Word of the day: OUCH! I am having one of those “get ready you are on a massive upgrade at the moment” days. I just ride it out, put heat on myself, stretch, and move (slowly today) my body as it calls me to and as I finished up my day after going out and about, put my little massager on my back.
I am also being called to eat light. Fruit, fruit smoothies (pineapple, strawberry, banana, coconut milk – yum!). Rice. Prepping for the 11/11 energies. Or whatever else is coming in at the moment. High amounts of Protons earlier in the week.
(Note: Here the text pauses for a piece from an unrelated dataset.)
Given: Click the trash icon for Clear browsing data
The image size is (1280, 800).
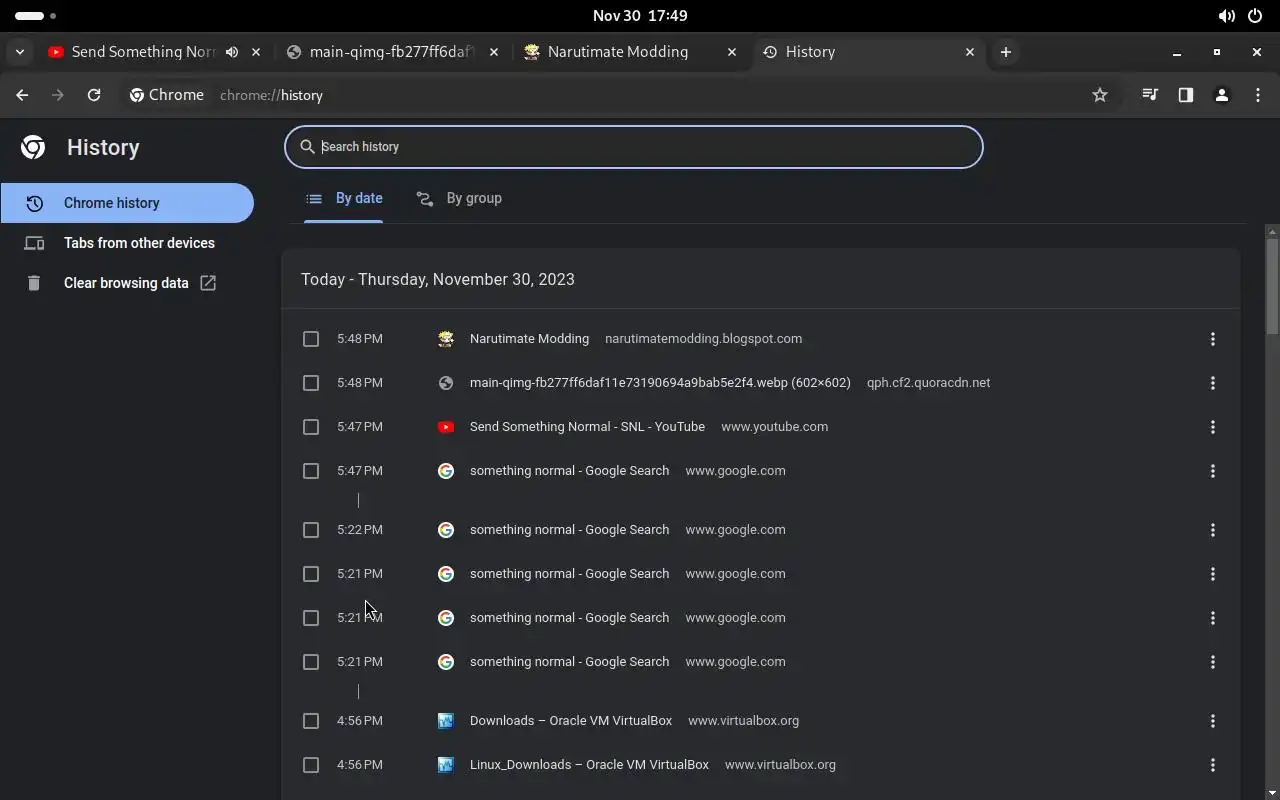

Before I went to bed last night, I took a look at myself in the mirror. Flexed my muscles. Am I getting bigger? I certainly feel my body needs to expand (certainly in my center region) for the energy that is wanting to enter (energies of my Higher Selves). Then this morning, as I stood at the silverware drawer, putting away the utensils, I suddenly felt like I had grown several inches. That dang drawer was seriously lower down than it was yesterday. I thought “slippers on?”. Looking down, nope. Was I on the rug?” Looking down, nope. (Yes I had to do that. I am seriously not “of this world reality” today. More on that later.) So I look back down at the drawer to see if I was still experiencing this strange sensation ~ yep. It seemed waaay down there. I shook my head, blinked, looked down and said “ok enough of this” and walked away. My insight? As my Highest Selves merge back with me in physical form, are able to do this as my physical body continues to vibrate at a higher frequency, my perception of my surroundings will not just be contained to the eyes of my physical body but also of my light body. She’s quite large! But no surprise given past visions/experiences, including one I had last night which I will speak of in a moment.
Another example of “not being in this world” today ~ stopped in the store to get my kambucha and a couple other items. As I began to pay I said to no one in particular, “what’s that cold thing under my arm?” I look down – there was my kambucha. I almost walked out without paying. The clerk smiled as I said “I’m not in this realm today”.
So onto the experience I had last night of my Higher Self.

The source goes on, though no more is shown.